Es aquí donde vemos la conexión obvia entre el papel de los apóstoles y los comienzos del canon.  Si se consideraba a los apóstoles como portavoces de Cristo, y ellos escribían ese mensaje apostólico en libros, entonces esos libros se recibirían como las palabras mismas de Cristo.  Tales escritos no tendrían que esperar a las decisiones eclesiásticas de los siglos II, III o IV para adquirir autoridad, sino que se considerarían autorizados casi desde el principio. Por esta razón, un Nuevo Testamento escrito no era algo que la Iglesia «decidiera» formalmente tener en una fecha posterior, sino que era el resultado natural de la función redentora-histórica de los apóstoles.

En resumen, estas tres creencias teológicas de los primeros cristianos deberían, como mínimo, hacernos dudar de las proclamaciones confiadas de los eruditos modernos de que los primeros cristianos no tenían inclinaciones hacia un canon.  Por el contrario, estas creencias sugieren que el desarrollo de un nuevo corpus de libros de las Escrituras habría sido una parte natural, y hasta cierto punto incluso inevitable, del cristianismo primitivo.
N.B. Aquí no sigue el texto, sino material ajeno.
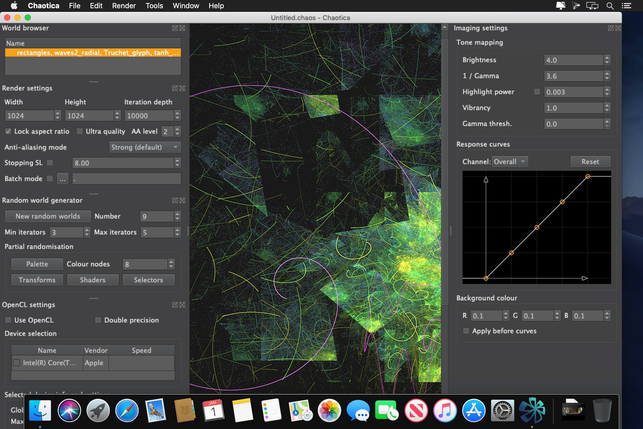
Task: Enable Use OpenCL checkbox
Action: 8,320
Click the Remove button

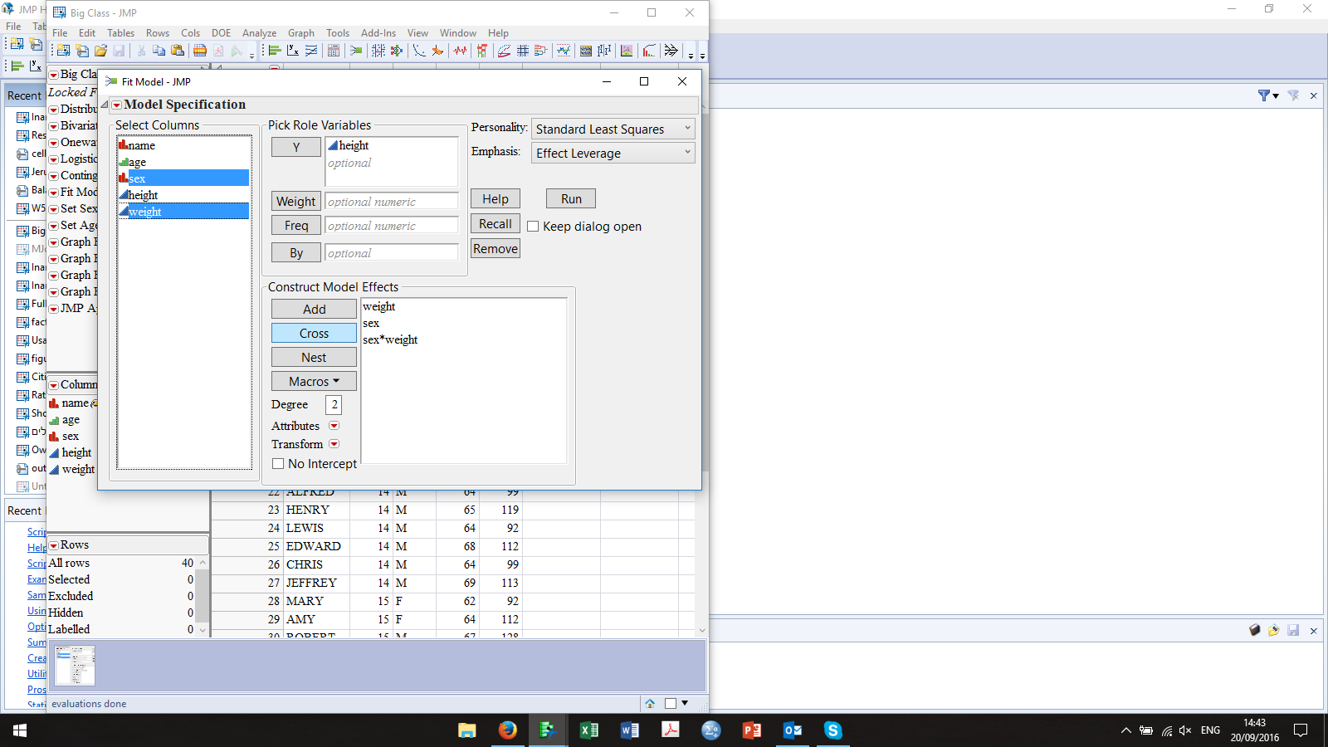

[1]  H.Y. Gamble, The New Testament Canon: Its Making and Meaning (Philadelphia: Fortress, 1985), 57.

[2] Wright, The New Testament and the People of God, 217.

[3] D.M. Smith, “When Did the Gospels Become Scripture?,” JBL 119 (2000): 7.

[4] W.D. Davies and D.C. Allison, The Gospel According to Saint Matthew (ICC; Edinburgh: T&T Clark, 1997), I: 187.

[5] Wright, The New Testament and the People of God, 262.